Там, внизу, в общем зале. В очаге, под слоем слежавшейся за годы золы, под углями. Глубоко, очень глубоко. Скрытое от любого человеческого взгляда и все эти годы лежавшее ненайденным.
То, что оскверняло этот дом.
Варендалю сделалось жутко. Он поспешно отступил на шаг, и тяжесть в теле уменьшилась. Еще шаг назад, и еще, и еще…
Не рискуя повернуться спиной, он пятился по лестнице, по коридору до той самой спальни, с которой начал путь по дому. Лишь нащупав и повернув ручку, он раскрыл веки, влетел назад в освещенную дневным светом комнату и торопливо дернул дверной засов. Не тратя времени, Йеспер покинул дом, знакомым путем добрался до стены, спрыгнул наземь и чуть ли не бегом бросился прочь.
Когда между усадьбой и ним пролегла широкая луговина, Йеспер шлепнулся на кочку и привычно потер ладонью под носом, проверяя, нет ли крови. Все иные признаки расплаты за проклятое умение уже были налицо: голова кружилась, ум мутился и нарастал мелкий тряский озноб, точно после купания в осенней реке. Появись сейчас бродилец, он бы сожрал Варендаля, словно беспомощного младенца.
— А ведь она не то что смотрит днем, — пробормотал Варендаль, вспомнив безумную Эмилию Витале. — Она ж еще ловит, как паук добычу. Влегкую, о боги… это ж какая силища-то…
Наконец в башке прояснилось. Вернулось ощущение палящего солнца, жажды и крайнего голода — явные признаки возвращения к человечности.
Йеспер поднял голову и, взглянув вперед, вздрогнул.
Там, за зарослями плакушника, в расплывчатом жарком мареве лежали болота.
— Я туда не пойду, — пробормотал Йеспер, — ни за что не пойду. Да и куда идти-то⁈ Здесь дороги не проложены.
Он стоял среди высокой осоки, серой от грязи. Впереди, насколько мог видеть взгляд простиралась низина, затянутая пеленой испарений. Солнце здесь словно выцвело, утратив яркость, но не жар.
Растительность, которая и прежде на этом берегу, красотой не баловала, здесь стала вовсе неприглядной. Плакушник словно выродился, сделавшись ниже.
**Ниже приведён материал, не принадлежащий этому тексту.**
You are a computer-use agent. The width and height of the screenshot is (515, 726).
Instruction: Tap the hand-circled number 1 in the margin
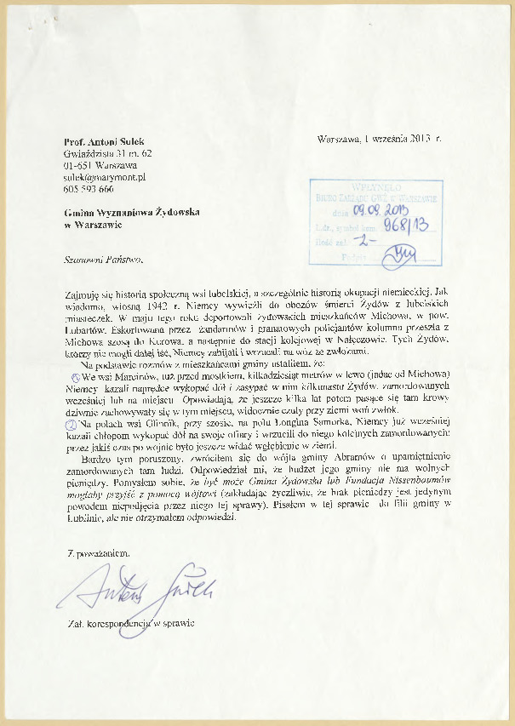pyautogui.click(x=74, y=376)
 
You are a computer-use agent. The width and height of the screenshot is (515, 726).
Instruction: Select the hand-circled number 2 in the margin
pyautogui.click(x=72, y=422)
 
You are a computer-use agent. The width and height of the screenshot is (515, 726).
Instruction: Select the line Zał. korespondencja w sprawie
pyautogui.click(x=131, y=624)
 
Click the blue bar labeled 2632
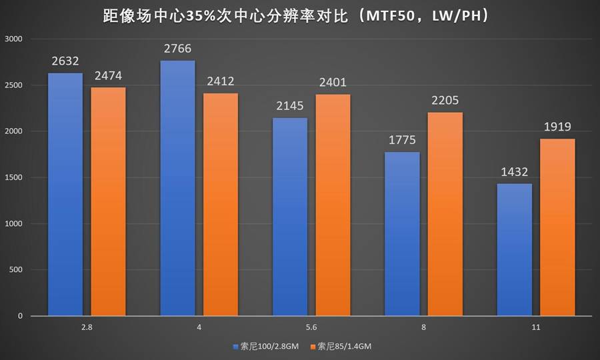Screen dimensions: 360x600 (65, 193)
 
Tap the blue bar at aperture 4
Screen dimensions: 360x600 (178, 187)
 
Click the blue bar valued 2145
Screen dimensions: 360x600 (290, 217)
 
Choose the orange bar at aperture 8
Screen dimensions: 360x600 (445, 213)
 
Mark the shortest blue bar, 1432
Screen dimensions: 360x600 (515, 249)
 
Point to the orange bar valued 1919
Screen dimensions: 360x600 (557, 227)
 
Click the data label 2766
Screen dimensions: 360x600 (178, 49)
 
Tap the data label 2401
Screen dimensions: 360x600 (333, 83)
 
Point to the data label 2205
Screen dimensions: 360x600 (445, 101)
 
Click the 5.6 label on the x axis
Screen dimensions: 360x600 (311, 327)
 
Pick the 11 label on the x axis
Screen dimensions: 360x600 (536, 327)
Кое-где над низиной тянулись тонкие стволики, увенчанные кривыми ветвями, лишенными листвы, но что это за деревца Йеспер понятия не имел. Кочки, покрытые осокой, и топкая грязь, подернутая бурым лишайником, тянулись насколько видит взор. Йеспер не помнил карт, но мог предположить, что низина тянется аж до Ребра Ферги, за которым уже побережье.
Здесь не было не то что дороги, но даже намека на самую малую тропу. Ни гати, ни вешек, что отмечали бы верный путь.
Йеспер с досады сплюнул и в раздумье уселся на кочку, достав монетку. Сейчас он смутно соображал, что предпринять дальше. Это мерзкое чувство, которое он испытал в доме Витале, это давление в груди, эта неподъемная тоска — все это он несомненно ощущал и раньше. Когда? На Береге Крови? В Долине Анграт? Или в Бледном Лабиринте? Или еще раньше, в позапрошлой жизни, от которой остались лишь имя да смутные воспоминания, тревожившие его во сне?
Он старался сосредоточиться, но применение дара, вынужденный голод и усталость сделали свое черное дело. С Йеспером случилось то, что не раз бывало и раньше, и порядком осложняло его жизнь. Он, как сам это называл, поплыл. Воспоминания юности начали смешиваться с недавними событиями, мысли ускользали и разбегались, словно испуганные мыши, и Йеспер даже не пытался их ловить, зная, что это бесполезно.
Это было уравнение с неизвестными, как в странной науке алгебре, которой его безуспешно пытались обучить. Ответ был где-то там в глубине этой заболоченной низины. Но как найти ответ, Варендаль не понимал.